I didn’t have a chance! After going to my maternal grandmothers house (about a 45mins walk in the other direction) to complete some chores he had visited his parents, for advice I guess. I had been and gone by that point. Then he had gone to ‘hers’, to be with his new family. She didn’t even live in the same part of the town as us. It was a part that at that age, I didn’t even know existed. But I had searched my whole world, and I had failed. I was a bad daughter.
I don’t know what my brother and sister went through that day. We’ve never spoken of it. I expect my sister was the one left comforting my mother. My brother, so very young, probably hid in his room, playing computer games in fictional worlds, places in which he would hide for many years to come.
I vaguely remember getting home at tea time and informing my mother of my failure.
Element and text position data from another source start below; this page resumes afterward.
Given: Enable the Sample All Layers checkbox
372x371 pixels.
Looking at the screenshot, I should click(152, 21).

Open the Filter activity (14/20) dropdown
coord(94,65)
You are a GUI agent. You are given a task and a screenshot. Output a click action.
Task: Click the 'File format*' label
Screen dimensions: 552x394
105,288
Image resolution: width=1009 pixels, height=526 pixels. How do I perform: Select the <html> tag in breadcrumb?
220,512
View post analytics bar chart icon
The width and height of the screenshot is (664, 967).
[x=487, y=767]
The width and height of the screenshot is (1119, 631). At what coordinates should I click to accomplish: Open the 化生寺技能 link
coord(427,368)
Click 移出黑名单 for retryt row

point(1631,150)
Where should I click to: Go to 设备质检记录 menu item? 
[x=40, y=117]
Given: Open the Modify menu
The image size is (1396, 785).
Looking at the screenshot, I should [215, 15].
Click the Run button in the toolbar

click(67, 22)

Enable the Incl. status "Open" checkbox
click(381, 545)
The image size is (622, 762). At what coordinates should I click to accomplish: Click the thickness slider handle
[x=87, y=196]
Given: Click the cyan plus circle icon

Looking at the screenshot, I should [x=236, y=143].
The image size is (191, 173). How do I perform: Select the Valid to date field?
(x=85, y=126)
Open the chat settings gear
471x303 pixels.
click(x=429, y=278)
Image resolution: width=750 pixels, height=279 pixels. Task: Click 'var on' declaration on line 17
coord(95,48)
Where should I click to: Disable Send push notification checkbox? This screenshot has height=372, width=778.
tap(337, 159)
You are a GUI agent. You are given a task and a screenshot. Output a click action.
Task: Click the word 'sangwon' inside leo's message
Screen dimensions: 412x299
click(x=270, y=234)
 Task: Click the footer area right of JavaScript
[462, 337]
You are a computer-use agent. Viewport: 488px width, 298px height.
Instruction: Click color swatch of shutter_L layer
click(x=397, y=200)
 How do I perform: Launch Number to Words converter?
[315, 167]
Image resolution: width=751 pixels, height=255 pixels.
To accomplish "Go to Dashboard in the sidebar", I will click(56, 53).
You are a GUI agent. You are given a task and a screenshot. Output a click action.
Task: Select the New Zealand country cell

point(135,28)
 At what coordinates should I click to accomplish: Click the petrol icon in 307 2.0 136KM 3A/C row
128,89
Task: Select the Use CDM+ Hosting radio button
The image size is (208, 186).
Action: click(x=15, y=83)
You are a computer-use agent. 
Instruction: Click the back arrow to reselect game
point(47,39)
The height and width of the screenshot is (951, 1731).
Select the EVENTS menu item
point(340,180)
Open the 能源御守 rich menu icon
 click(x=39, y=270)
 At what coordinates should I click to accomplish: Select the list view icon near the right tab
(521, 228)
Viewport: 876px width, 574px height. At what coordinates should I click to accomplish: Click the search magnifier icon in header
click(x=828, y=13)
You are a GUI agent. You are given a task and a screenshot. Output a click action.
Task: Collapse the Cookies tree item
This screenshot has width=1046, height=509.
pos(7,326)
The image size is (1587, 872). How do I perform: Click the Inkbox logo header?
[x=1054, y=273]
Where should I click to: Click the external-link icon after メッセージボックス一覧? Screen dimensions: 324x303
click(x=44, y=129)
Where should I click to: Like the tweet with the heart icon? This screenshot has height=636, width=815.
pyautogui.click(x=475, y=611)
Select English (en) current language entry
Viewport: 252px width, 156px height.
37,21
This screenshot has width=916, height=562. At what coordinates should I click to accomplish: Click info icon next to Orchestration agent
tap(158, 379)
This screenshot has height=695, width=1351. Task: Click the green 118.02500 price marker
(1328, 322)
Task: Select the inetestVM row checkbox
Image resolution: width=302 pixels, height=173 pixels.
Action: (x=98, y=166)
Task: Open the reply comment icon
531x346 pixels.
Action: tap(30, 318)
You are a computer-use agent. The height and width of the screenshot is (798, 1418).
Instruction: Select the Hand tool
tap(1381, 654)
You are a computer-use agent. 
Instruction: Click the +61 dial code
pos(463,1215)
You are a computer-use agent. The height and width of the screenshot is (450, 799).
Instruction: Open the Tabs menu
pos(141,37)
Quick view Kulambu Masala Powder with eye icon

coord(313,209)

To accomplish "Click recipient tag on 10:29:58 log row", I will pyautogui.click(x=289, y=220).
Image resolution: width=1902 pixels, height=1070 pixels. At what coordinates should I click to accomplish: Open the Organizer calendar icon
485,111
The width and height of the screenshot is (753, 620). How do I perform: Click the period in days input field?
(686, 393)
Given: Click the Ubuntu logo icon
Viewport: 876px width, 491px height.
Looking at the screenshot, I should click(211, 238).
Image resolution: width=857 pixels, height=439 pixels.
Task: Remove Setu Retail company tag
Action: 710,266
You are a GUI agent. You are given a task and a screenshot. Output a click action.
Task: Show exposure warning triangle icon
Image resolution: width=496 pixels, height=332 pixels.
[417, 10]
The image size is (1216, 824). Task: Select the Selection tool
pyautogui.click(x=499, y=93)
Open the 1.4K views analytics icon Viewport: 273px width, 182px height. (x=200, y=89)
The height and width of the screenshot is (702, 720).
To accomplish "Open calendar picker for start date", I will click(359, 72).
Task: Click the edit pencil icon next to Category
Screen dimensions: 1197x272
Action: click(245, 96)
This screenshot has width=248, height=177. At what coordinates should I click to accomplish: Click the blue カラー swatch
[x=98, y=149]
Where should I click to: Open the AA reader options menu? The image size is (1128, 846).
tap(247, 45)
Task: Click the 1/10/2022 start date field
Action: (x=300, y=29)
I was informed that I clearly “hadn’t looked hard enough” and if I had ran out of places to look “I should have come home sooner,” to be given more places to look I assume. I was a bad daughter.
Part of me wishes it happened sooner. Staying together for your children not only makes the grown ups unhappy, it makes the children unhappy too. It makes for an unhappy home and an unhappy childhood, but at least my father can say he tried. He gave it everything, until he had no more to give.
I know why he left but he will never know that he took what was left of my childhood with him.
And ever since? I’ve just been trying to be a good daughter.